═════ EXTRAIT SOURCE
Nous avons toutes et tous des choses qui nous pèsent et que nous gardons pourtant fermement avec nous. Elles sont protéiformes, multiples et infinies, matérielles et conceptuelles, corporelles et émotionnelles, imposées, involontaires, regrettées, souhaitées, justifiées, changeantes, vaporeuses, étouffantes...Peu importe. Leur point commun est d'être là et de peser, fortement peser, à l'endroit de notre légèreté.


Nous aurions certainement pu nous en débarrasser avant, lorsqu'il était encore temps. Mais nous les avons conservées parce qu'à un moment, dans des circonstances qui n'existent peut-être plus et pour des raisons que nous avons oubliées depuis, cela avait un sens. Qu'il soit celui du devoir, de l'espoir ou du désir, cela nous semblait justifiable. Si bien que nous avons appris à avancer avec. Et même -c'est le talent des êtres humains- à ne plus savoir avancer sans.


Nous voici donc liés à elles. Impossible de les jeter, de les ignorer, de les égarer. Elles font dorénavant partie de notre fragile équilibre. Que se passerait-il, si nous les abandonnions ? La décomposition, nous en sommes certain·es. La perte de soi, de ce que nous étions, de ce que nous avons vécu, connu, aimé. S'en suivrait la chute, inévitablement la chute. C'est cela que l'on pense : conserver ce qui a un jour compté nous rappelle à notre existence. Conserver nous protège de l'irréversible effondrement et peut-être même de l'intolérable oubli.
══════════
═════ DONNÉES AFFICHÉES
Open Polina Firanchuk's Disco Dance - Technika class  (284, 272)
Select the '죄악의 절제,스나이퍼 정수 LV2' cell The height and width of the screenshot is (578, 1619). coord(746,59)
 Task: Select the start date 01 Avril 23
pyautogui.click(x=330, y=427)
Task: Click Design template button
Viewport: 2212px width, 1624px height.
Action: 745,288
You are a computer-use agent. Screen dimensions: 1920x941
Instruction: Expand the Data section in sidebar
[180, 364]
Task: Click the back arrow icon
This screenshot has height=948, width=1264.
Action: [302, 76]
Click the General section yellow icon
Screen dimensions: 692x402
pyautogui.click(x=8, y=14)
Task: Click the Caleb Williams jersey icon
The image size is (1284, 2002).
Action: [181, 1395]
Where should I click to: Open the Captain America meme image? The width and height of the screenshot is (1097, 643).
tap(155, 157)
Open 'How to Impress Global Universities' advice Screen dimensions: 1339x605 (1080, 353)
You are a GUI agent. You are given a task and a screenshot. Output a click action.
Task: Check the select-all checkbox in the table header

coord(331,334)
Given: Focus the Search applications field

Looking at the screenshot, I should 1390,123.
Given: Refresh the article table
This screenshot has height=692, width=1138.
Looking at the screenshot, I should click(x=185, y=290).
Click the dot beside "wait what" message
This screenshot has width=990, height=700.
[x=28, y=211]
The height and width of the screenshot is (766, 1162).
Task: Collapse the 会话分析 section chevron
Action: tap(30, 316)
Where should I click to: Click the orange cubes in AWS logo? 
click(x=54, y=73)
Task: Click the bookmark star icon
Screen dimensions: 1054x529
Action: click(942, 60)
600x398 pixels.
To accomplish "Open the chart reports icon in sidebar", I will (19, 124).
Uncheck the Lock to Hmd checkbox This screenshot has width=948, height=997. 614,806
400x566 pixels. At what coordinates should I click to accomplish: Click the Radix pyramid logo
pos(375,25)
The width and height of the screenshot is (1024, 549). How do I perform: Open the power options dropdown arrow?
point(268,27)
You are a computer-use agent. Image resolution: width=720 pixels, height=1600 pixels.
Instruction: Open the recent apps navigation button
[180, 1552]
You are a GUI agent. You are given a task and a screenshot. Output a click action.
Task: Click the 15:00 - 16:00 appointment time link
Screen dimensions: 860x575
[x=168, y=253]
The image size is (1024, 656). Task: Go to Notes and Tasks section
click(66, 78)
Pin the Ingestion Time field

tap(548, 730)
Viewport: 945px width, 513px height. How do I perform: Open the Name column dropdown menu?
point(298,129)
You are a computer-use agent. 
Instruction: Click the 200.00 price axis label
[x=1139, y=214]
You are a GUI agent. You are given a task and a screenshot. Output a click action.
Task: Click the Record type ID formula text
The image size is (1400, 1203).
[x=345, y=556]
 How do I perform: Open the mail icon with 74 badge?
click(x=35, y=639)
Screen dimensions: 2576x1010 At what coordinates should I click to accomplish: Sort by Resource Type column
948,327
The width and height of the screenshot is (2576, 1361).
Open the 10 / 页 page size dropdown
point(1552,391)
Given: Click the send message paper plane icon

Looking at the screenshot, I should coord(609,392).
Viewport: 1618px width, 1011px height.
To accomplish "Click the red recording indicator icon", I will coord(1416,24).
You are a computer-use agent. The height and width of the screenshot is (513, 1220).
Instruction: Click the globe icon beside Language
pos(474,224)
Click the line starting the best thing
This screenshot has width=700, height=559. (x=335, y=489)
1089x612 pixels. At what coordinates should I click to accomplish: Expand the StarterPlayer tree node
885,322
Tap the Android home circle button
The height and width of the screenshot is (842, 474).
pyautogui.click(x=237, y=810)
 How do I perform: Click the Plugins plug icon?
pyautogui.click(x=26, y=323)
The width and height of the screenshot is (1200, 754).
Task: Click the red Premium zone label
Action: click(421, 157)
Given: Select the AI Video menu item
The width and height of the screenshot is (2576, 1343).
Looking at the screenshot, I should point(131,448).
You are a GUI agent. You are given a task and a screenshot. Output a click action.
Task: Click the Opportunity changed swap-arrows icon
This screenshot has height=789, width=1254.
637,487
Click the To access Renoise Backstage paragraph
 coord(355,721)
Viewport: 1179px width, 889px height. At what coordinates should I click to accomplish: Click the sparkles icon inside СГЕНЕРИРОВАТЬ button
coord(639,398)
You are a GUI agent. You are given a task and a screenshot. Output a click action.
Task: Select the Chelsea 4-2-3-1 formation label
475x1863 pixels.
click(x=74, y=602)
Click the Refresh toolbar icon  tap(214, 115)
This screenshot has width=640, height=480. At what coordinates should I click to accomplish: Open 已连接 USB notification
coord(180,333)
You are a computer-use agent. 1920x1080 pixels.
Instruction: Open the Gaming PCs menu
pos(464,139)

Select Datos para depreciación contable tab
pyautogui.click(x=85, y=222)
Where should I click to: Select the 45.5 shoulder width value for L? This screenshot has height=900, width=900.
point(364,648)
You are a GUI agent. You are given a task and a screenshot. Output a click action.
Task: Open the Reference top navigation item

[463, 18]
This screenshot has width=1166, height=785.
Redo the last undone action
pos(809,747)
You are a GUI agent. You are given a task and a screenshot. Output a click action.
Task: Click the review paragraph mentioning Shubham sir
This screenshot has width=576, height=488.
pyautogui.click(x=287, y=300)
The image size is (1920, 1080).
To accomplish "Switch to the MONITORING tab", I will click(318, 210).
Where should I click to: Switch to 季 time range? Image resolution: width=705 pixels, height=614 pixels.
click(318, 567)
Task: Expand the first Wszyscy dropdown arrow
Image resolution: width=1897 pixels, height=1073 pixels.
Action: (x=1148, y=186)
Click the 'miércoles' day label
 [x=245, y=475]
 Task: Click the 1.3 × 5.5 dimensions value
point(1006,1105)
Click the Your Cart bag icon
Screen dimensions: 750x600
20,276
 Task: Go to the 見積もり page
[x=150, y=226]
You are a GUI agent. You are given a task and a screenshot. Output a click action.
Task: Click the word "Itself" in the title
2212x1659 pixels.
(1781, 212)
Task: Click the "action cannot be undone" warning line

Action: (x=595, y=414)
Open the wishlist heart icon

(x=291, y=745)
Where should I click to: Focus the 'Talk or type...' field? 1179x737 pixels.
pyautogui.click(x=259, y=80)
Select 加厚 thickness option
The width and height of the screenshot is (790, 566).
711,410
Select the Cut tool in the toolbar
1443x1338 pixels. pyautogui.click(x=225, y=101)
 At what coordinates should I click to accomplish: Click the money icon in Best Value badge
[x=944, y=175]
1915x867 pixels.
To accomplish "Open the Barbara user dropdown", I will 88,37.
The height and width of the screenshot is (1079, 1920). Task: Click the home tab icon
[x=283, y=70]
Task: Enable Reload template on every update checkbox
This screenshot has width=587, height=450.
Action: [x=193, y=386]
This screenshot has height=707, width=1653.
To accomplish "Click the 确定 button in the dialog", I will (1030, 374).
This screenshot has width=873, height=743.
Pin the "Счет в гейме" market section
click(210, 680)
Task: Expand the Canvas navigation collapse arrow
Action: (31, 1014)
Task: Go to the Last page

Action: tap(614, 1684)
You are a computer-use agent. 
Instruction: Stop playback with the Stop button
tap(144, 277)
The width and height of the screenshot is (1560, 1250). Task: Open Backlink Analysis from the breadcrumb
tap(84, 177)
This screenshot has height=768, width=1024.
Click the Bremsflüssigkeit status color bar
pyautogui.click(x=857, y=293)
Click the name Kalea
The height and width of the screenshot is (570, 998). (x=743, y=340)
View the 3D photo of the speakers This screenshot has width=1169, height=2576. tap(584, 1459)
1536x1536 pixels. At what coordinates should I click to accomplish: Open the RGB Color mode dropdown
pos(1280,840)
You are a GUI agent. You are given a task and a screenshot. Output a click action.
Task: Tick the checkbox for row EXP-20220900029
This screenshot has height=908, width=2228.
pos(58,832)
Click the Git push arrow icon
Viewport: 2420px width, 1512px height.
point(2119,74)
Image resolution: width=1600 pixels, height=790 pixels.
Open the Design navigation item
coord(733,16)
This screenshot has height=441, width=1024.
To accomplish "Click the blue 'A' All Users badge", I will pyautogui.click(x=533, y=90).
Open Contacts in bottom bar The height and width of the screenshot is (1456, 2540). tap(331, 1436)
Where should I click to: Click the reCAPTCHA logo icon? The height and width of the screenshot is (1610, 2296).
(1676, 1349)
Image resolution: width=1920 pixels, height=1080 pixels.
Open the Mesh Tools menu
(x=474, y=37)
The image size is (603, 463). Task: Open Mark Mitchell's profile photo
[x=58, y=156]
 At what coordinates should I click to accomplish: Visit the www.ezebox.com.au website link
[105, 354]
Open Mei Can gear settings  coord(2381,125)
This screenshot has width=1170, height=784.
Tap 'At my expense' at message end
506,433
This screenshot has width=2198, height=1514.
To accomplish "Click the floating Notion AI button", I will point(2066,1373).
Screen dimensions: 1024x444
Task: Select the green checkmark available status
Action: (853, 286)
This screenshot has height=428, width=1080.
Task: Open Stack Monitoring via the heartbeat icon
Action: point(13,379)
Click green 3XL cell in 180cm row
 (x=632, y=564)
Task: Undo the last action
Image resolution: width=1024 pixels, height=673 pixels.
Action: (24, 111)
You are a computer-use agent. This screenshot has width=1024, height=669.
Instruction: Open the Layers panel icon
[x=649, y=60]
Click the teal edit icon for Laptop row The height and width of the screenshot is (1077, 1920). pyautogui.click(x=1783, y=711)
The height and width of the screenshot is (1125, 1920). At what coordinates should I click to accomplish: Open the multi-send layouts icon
══════════
◆ **TÂCHES À RÉALISER**
a. Selon l'extrait sur ce qui nous pèse, quel est le point commun de ces choses ?
b. Prolongez l'extrait sur ce qui nous pèse à la suite de sa dernière phrase.
Les données n'ont aucun rôle ici.

◆ **RÉPONSES AUX TÂCHES**
a. Leur point commun est d'être là et de peser, fortement peser, à l'endroit de notre légèreté.

b.
Alors nous tenons bon. Malgré le poids, le doute, la lassitude, nous nous accrochons et nous portons ce qui doit être porté. Bien sûr, le temps nous charge à mesure qu'il passe mais la nature est ingénieuse et nos bras aussi prennent de la force : c'est ainsi que l'on s'adapte et que l'on remplit encore, et encore, et encore, nos bras grands ouverts.


Puis, vient cet instant où l'on sent soudain nos muscles se tendre.

Notre dos, se fatiguer.

Notre corps, se ratatiner.


Et tandis que sous le poids de ces choses, notre visage autant que notre identité s'évanouissent peu à peu, en même temps, nous nous mettons à chuter. Ce vertige que nous avions tant craint nous emporte sans que l'on puisse l'éviter et nous nous trouvons

suspendu·es dans l'air, les bras et la tête flottants.


Cet instant, juste avant le fracas contre le sol, est fabuleusement agréable.

Nos membres débarrassés des tensions, notre esprit à la renverse, notre cœur étourdi,

Est-ce que nous volons ?


Autour, nous n'entendons personne.

Nous, et rien d'autre.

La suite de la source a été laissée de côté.